*引用テキスト*:
データ解析のお供に

perl -e 'for($i=1;$i<10;$i++){print `wget http://www.yomiuri.co.jp/election/sangiin/2010/kaihyou/ye0$i.htm`;sleep 3}'
perl -e 'for($i=10;$i<48;$i++){print `wget http://www.yomiuri.co.jp/election/sangiin/2010/kaihyou/ye$i.htm`;sleep 3}'
#!/usr/bin/ruby -Ku

require 'rubygems'
require 'hpricot'
require 'nkf'
require 'kconv'

h = Hash.new

open("voters.txt"){|io|
  while l=io.gets
    a,b = l.chomp.split(/\t/)
    h[a]=b.to_i
  end
}

s = (1..47).to_a.map{|i|
  i = if i < 10 then "0" else "" end + i.to_s

  a=Hpricot(open("ye"+i+".htm"){|io|io.gets(nil).toutf8})

  name = a.search("span[@class='f120']").inner_text
  voters = h[name] || h[name.chop] || h[name.chop.chop] || h[name.chop.chop.chop]
  j=0
  r = a.search("table[@id='candidates']").map{|b|
    h1=Hash.new{|hash,key|hash[key]=0}
    [
      (b.search("tr")[1..-1].

*生データ*:
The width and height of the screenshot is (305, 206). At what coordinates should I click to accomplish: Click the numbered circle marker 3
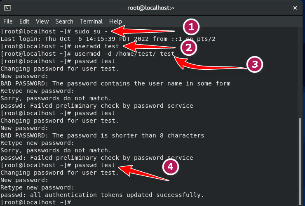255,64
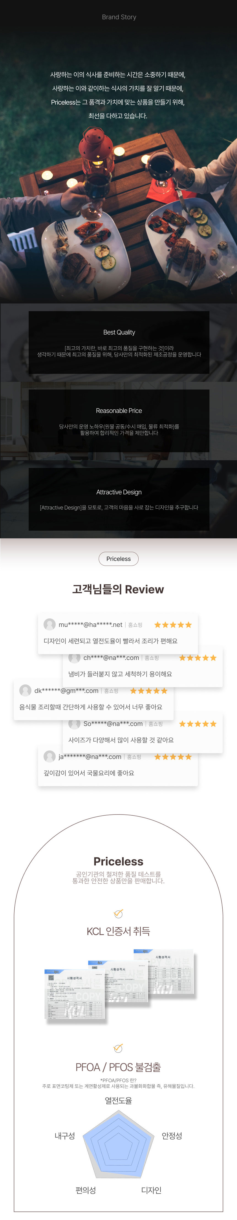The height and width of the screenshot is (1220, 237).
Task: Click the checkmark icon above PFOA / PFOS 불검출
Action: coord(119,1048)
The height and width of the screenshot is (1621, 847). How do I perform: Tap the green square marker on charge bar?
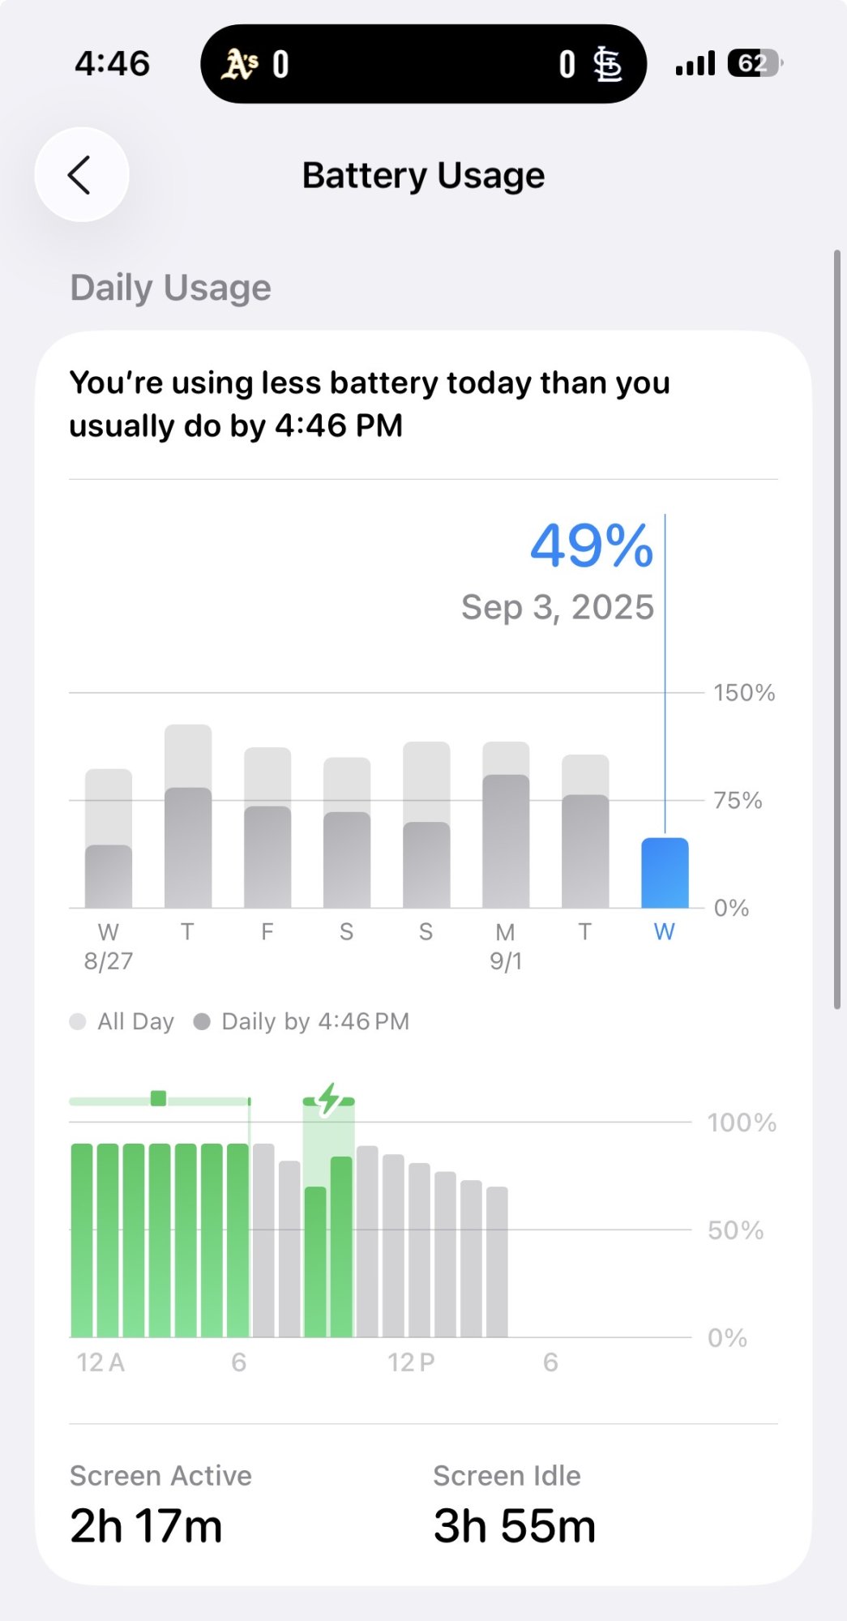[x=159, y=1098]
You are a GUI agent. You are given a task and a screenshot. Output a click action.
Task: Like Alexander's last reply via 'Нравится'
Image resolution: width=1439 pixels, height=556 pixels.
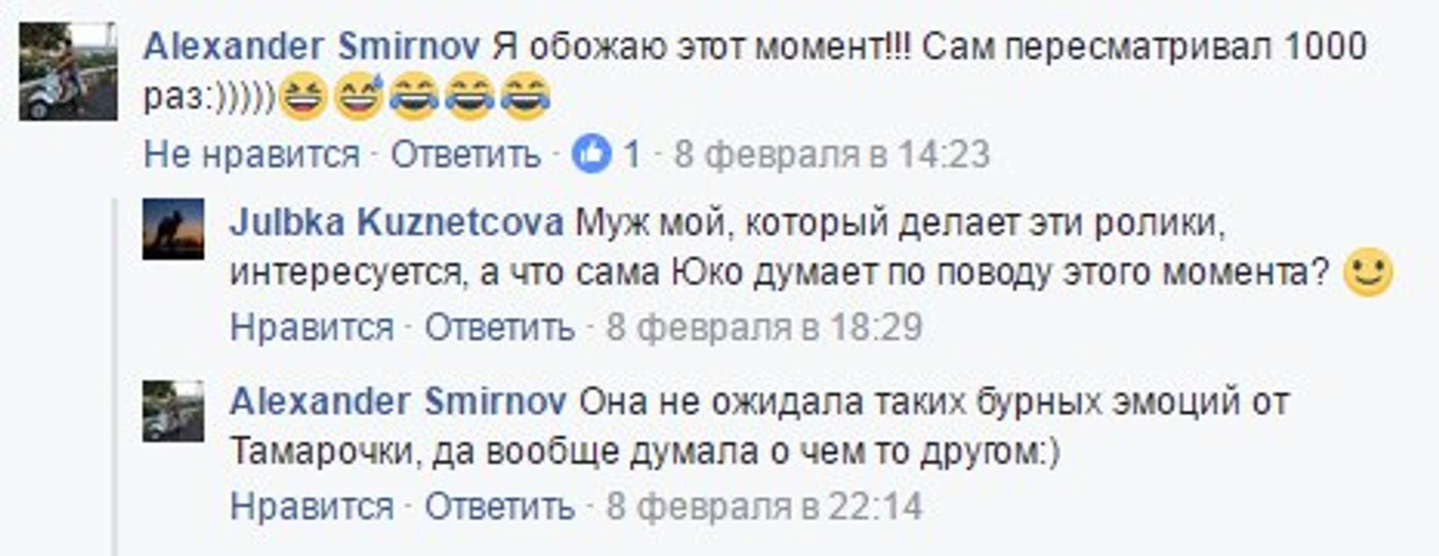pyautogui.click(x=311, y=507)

---

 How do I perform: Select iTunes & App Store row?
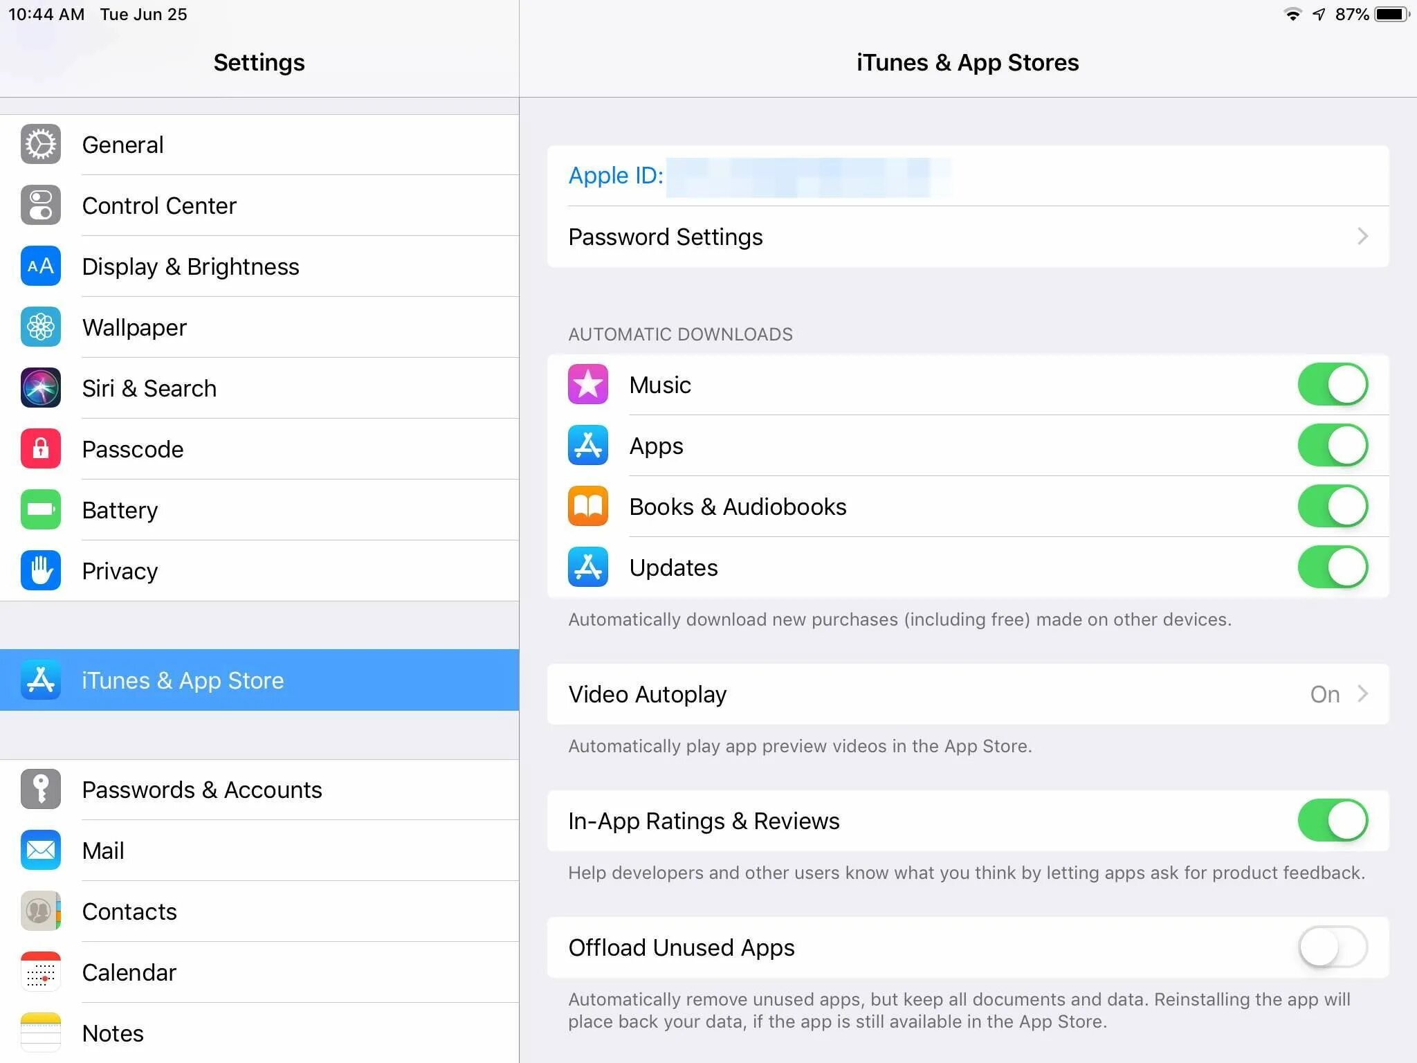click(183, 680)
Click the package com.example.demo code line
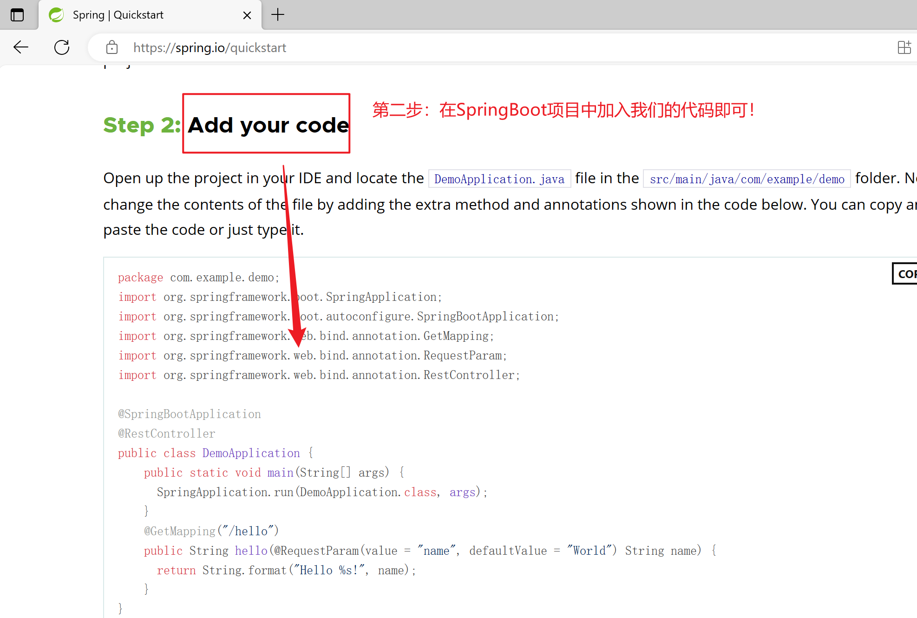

*やること*:
[1] 引用テキストについて、次の(a)〜(c)が内容に合うかどうかをそれぞれ「はい」か「いいえ」で答え、判断の決め手となる箇所をそのまま引用せよ。(a) ページを1つ取得するごとに3秒待つ。(b) voters.txt の各行はカンマで区切って読み込まれる。(c) Rubyスクリプトは1から47までの番号を順に処理する。
[2] 引用テキストのRubyスクリプトが、10未満の番号の前に「0」を付けているのはなぜか。同じテキストにあるPerlのコマンドをもとに、1〜3文で説明せよ。
エントリはこの演習には使わない。

*演習の結果*:
[1]
(a) はい。「sleep 3」
(b) いいえ。「split(/\t/)」
(c) はい。「(1..47).to_a」

[2] Perlのコマンドでは、1から9までのページを「ye0$i.htm」という2桁の名前で取得している。そのため、Rubyスクリプトが「"ye"+i+".htm"」でファイルを開くには、番号を「01」〜「09」の形にそろえる必要がある。